Comentario a las lecturas del IV domingo de Cuaresma. ABC, 9 de marzo de 1997.
Nos deslumbra el poder del hombre, su capacidad de investigar, de aprovechar los recursos de la naturaleza, de transformarlos, de penetrar las leyes del cosmos y descubrir sus secretos. Ciertamente la ciencia, el arte, la cultura, ponen de manifiesto el singular puesto del hombre en el mundo, como afirmó Max Scheler en su célebre libro.
El esfuerzo humano va venciendo dificultades cada vez mayores y los pasos dados en los campos científicos y técnicos nos llenan de asombro. Y tendríamos que sentirnos llenos de reverente admiración hacia Dios, que ha creado así al hombre; y sin embargo perdemos el sentido de la orientación, nos alejamos de Él y confiamos únicamente en las posibilidades humanas.

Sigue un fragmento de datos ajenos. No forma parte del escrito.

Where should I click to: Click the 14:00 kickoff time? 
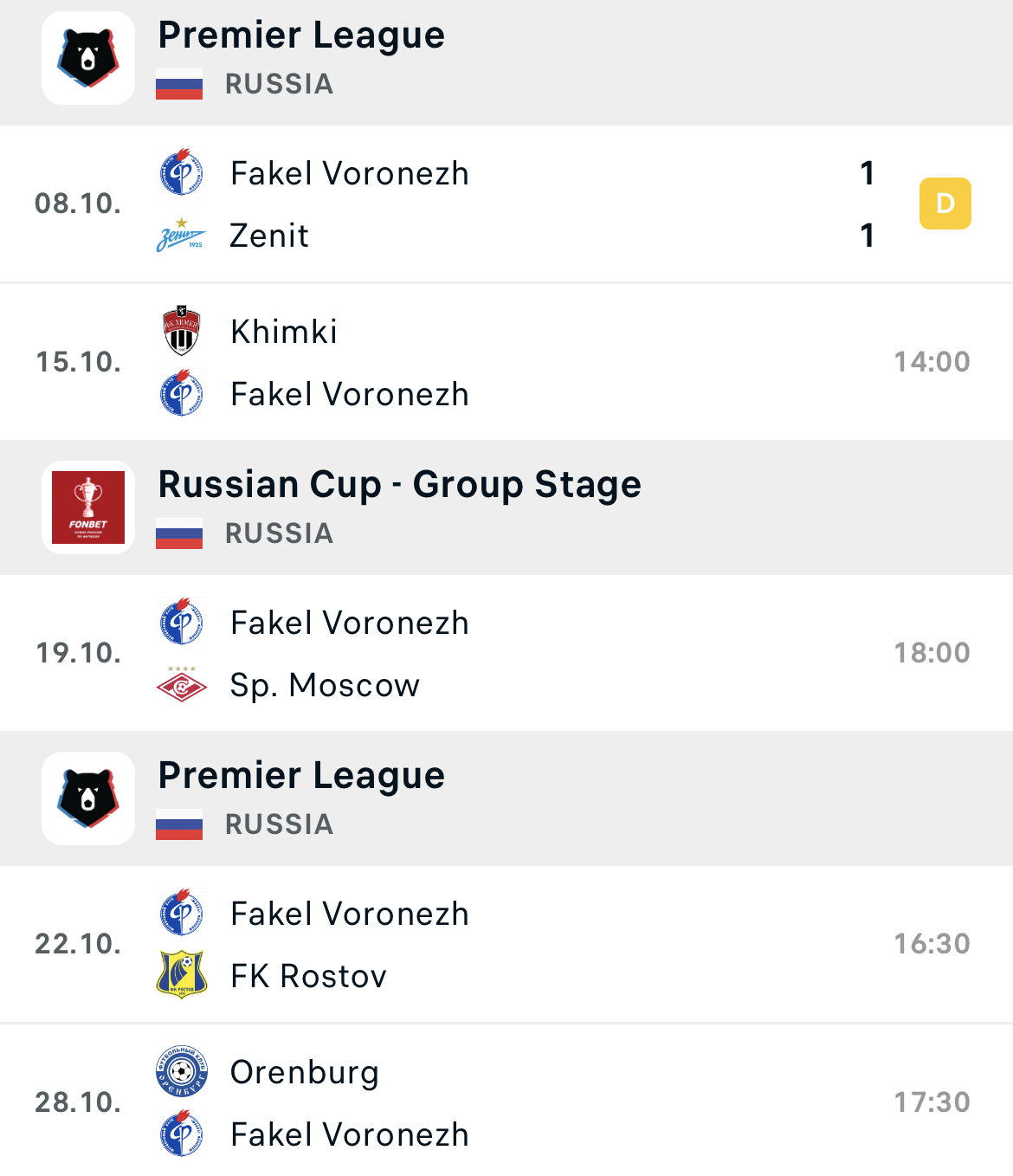[932, 362]
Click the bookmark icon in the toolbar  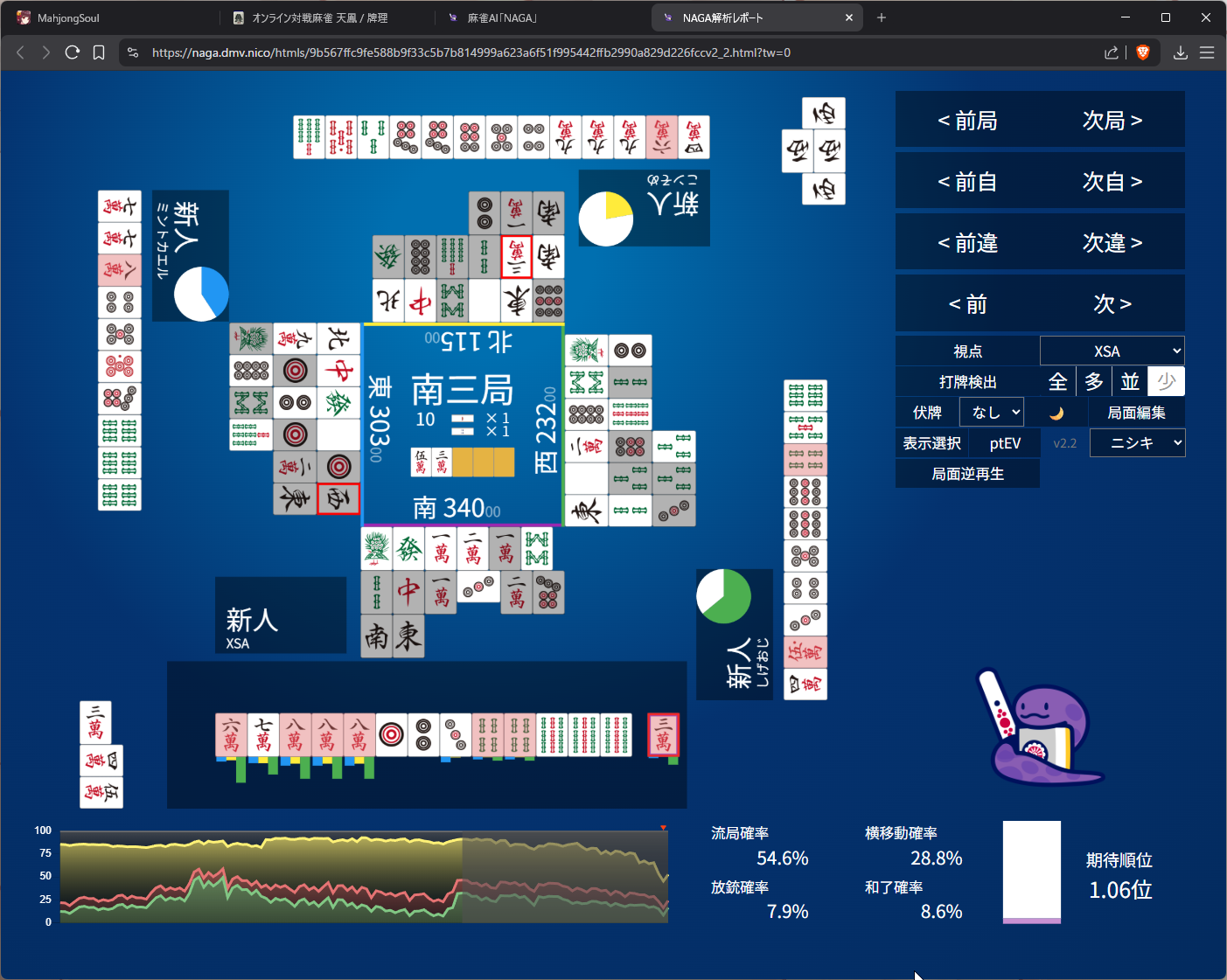(99, 52)
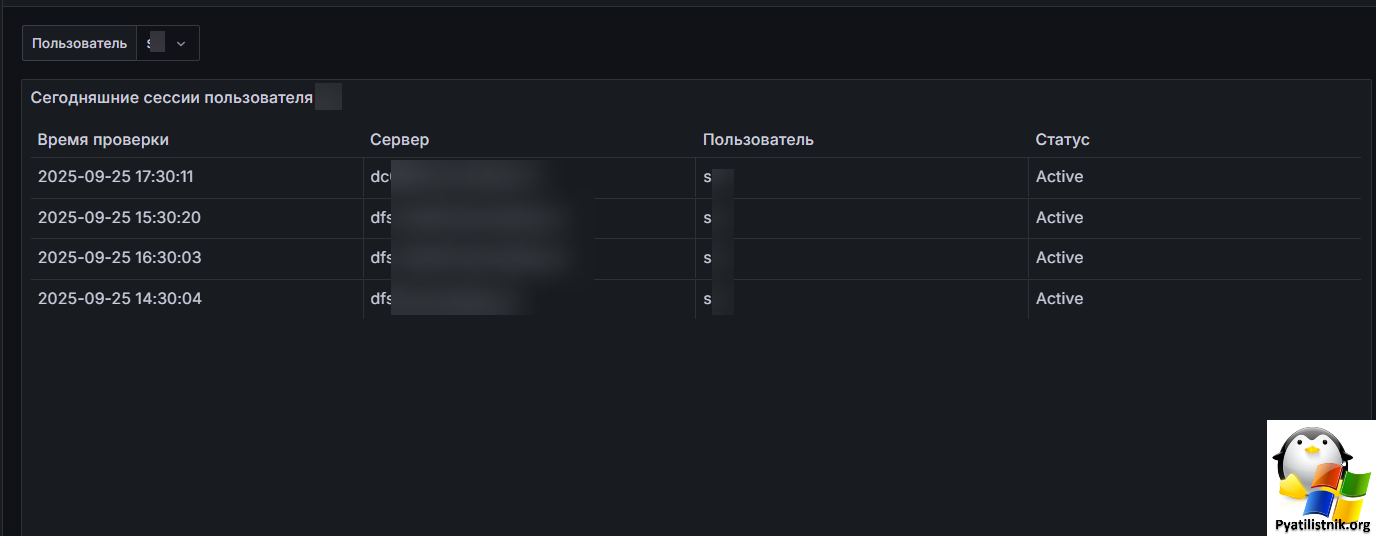Sort by the Пользователь table column header
The width and height of the screenshot is (1376, 536).
[758, 139]
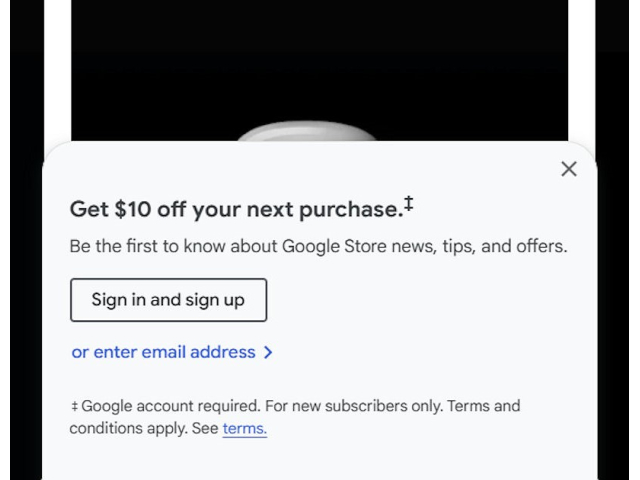Click the dimmed overlay left of the popup
Viewport: 640px width, 480px height.
(26, 300)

Lo que vamos logrando no es capaz de salvarnos. Es lo que decía Malraux: Hemos llegado a la luna, ya estamos allí, ¿será para suicidarnos mejor y más tranquilamente? Es decir, aun con todos los progresos alcanzados, seguimos sintiendo hambre y sed de salvación, hambre y sed de lo que verdaderamente estamos llamados a ser y podría facilitarnos la felicidad que buscamos. Como lo sentía el Pueblo de Dios.
Su historia es también historia de alejamientos, desconfianza en el poder salvador de Yahvé, sufrimiento, súplica de perdón y nuevo acercamiento. Puede una madre olvidar al hijo de sus entrañas, pero Dios no puede. A los israelitas, desterrados y necesitados de liberación, les pone, en medio de sus angustias, a Ciro, Rey de Persia, un pagano, que les devuelve a su tierra amada. Y la vida de un pueblo humilde y purificado es de nuevo posible en Jerusalén.
Dios nos ama, he aquí la gran verdad. Dios, rico en misericordia, nos perdona siempre a nosotros, autosuficientes y desconfiados, y nos invita a recapacitar sobre el origen de nuestros talentos, a vivir con Cristo y a resucitar con Él. Dios muestra en todos los tiempos la inmensa riqueza de su gracia y de su bondad. Sólo hacen falta corazones capaces de recibir con humildad ese don precioso. Cuando la humildad nos acompaña, la paz y la alegría se hacen sentir incluso a la hora de la muerte, cuando todo se desvanece. Somos obra de sus manos y lo que poseemos es don suyo. Nuestra singularidad viene a ser responsabilidad para que nos dediquemos a las buenas obras, que se determinó que practicásemos, como dice san Pablo en su carta a los efesios.
Hemos de vivir con sentimientos de gratitud permanente ante Dios, nunca de orgullosa altanería, y ciertamente vivirlo así, ya es una riqueza. Como dice santa Teresa, si no conocemos a quien recibimos, no nos despertaremos a amar. El progreso humano en todos los órdenes y el esfuerzo del hombre para alcanzarlo merecen nuestra admiración y nuestro deseo de que todos se beneficien, y no haya tan dolorosas divisiones entre el norte y el sur, entre el primero y el tercer mundo.
Indica una pobreza mental verdaderamente deplorable dejarse desconcertar por el ateísmo y la indiferencia religiosa, o por tantas proclamas de que el hombre se basta a sí mismo. Desgraciadamente no es así. La enfermedad nos desgasta y la decrepitud final va reduciendo nuestro organismo físico y nuestras energías psíquicas a un nivel cada vez más pobre. ¿Dónde está el hombre que se basta a sí mismo? ¿Acaso en la práctica de la eutanasia?
Tenemos una cumbre hacia donde dirigir nuestras miradas: la cruz de Cristo, que llena la historia. Él es el único que salva. Dios no mandó a su Hijo para condenar, sino para salvar. No quiere las tinieblas, sino la luz. La Iglesia, a través de cada uno de nosotros, a través de cualquier germen de Cristo, dondequiera que se encuentre, ha de ser lugar de salvación y de reconocimiento de Cristo. La ciencia, la técnica, el poder tienen que estar al servicio de todos los hombres iluminados por la luz, que nos llega desde la cruz de Cristo.